> _WHAT NEEDS TO BE DONE_
Lay out everything from the line containing "Describe the element" down to the line containing "Find the location of a particular element.", both included, as a numbered list, leaving out any blank lines.

> _THE DATA_
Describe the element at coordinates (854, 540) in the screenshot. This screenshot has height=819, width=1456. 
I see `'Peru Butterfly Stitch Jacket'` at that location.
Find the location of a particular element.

--

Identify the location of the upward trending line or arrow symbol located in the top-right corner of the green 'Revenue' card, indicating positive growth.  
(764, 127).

--

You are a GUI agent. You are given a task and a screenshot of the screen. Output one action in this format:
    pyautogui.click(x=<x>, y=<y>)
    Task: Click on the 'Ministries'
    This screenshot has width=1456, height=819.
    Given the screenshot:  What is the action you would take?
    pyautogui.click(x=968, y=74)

> _EXERCISE ANSWER_
1. Describe the element at coordinates (854, 540) in the screenshot. This screenshot has height=819, width=1456. 
2. I see `'Peru Butterfly Stitch Jacket'` at that location.
3. Find the location of a particular element.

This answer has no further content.